Ein Erdbeben der Stärke 7,4 erschütterte am frühen Donnerstagmorgen den nördlichen Teil der Molukkensee vor der Küste Indonesiens und löste Tsunami-Warnungen in der gesamten Region aus. Behörden warnten vor potenziell gefährlichen Wellen, die Küstengebiete innerhalb eines Radius von 1.000 Kilometern um das Epizentrum erreichen könnten.

Der United States Geological Survey (USGS) registrierte das Beben um 6:48 Uhr Ortszeit in einer Tiefe von 35 Kilometern. Das Epizentrum lag etwa 127 Kilometer nordwestlich von Ternate, einer Stadt mit über 205.000 Einwohnern in der indonesischen Provinz Nordmolukken. Zunächst war die Stärke des Bebens mit 7,8 angegeben worden, bevor sie nach unten korrigiert wurde.

Das in Hawaii ansässige Pacific Tsunami Warning Center (PTWC) gab Warnungen für Indonesien, die Philippinen und Malaysia heraus. Für einige Küstenregionen Indonesiens wurden Tsunamiwellen von 0,3 bis einem Meter über dem Gezeitenstand vorhergesagt. Das Warnsystem deutete an, dass auch andere Gebiete wie Japan, Guam, Papua-Neuguinea und Taiwan kleinere Wellen von weniger als 30 Zentimetern über dem normalen Gezeitenstand erleben könnten.

"Gefährliche Tsunamiwellen waren innerhalb von 1.000 km um das Epizentrum entlang der Küsten Indonesiens, der Philippinen und Malaysias möglich."

In Manado, der Hauptstadt der Provinz Sulawesi Utara, spürten Bewohner starke und anhaltende Erschütterungen. Ein Journalist von AFP in der Stadt berichtete, wie er durch die Beben geweckt wurde und Menschen in Panik ins Freie stürmten.

Ich bin sofort aufgewacht und aus dem Haus gelaufen. Die Menschen sind sofort nach draußen gestürmt. Es gibt eine Schule, und die Schüler sind ebenfalls nach draußen gerannt.

AFP-Journalist in Manado — AFP

Der Journalist berichtete, dass die Erschütterungen zwar "ziemlich lange" anhielten, aber zunächst keine größeren Schäden in der Region sichtbar waren. Indonesische Behörden meldeten nach dem Hauptbeben mindestens ein Nachbeben der Stärke 5,5 in Bitung, Provinz Sulawesi Utara.

Die Japan Meteorological Agency (JMA) gab eine Tsunami-Vorhersage für die Pazifikküste Japans heraus und warnte vor leichten Veränderungen des Meeresspiegels, ohne jedoch Schäden zu erwarten.
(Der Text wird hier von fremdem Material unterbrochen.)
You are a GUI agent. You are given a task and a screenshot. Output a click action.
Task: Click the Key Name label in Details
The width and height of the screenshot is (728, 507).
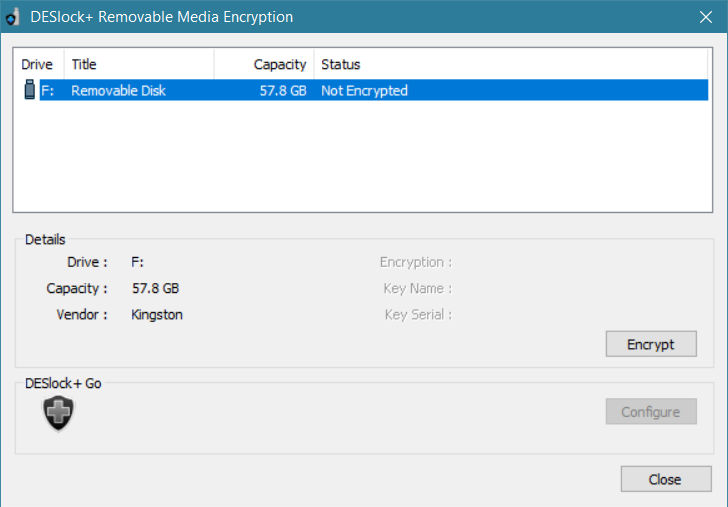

Das australische Bureau of Meteorology bestätigte, dass für australische Gebiete keine Tsunami-Gefahr bestehe.

Indonesiens Lage am Pazifischen Feuerring macht das Land zu einer der seismisch aktivsten Regionen der Welt. Der Inselstaat liegt an der Schnittstelle mehrerer großer tektonischer Platten, was zu häufigen Erdbeben und Vulkanausbrüchen über seine mehr als 17.000 Inseln hinweg führt.

Das Land hat in den letzten Jahrzehnten mehrere verheerende Erdbeben erlebt. Ein Beben der Stärke 5,6 im Jahr 2022 tötete in der Stadt Cianjur in Westjava mindestens 602 Menschen, während ein Erdbeben und Tsunami 2018 in Sulawesi mehr als 4.300 Todesopfer forderte. Der Tsunami im Indischen Ozean 2004, ausgelöst durch ein massives Erdbeben, kostete in einem Dutzend Ländern über 230.000 Menschen das Leben, wobei die indonesische Provinz Aceh am schwersten betroffen war.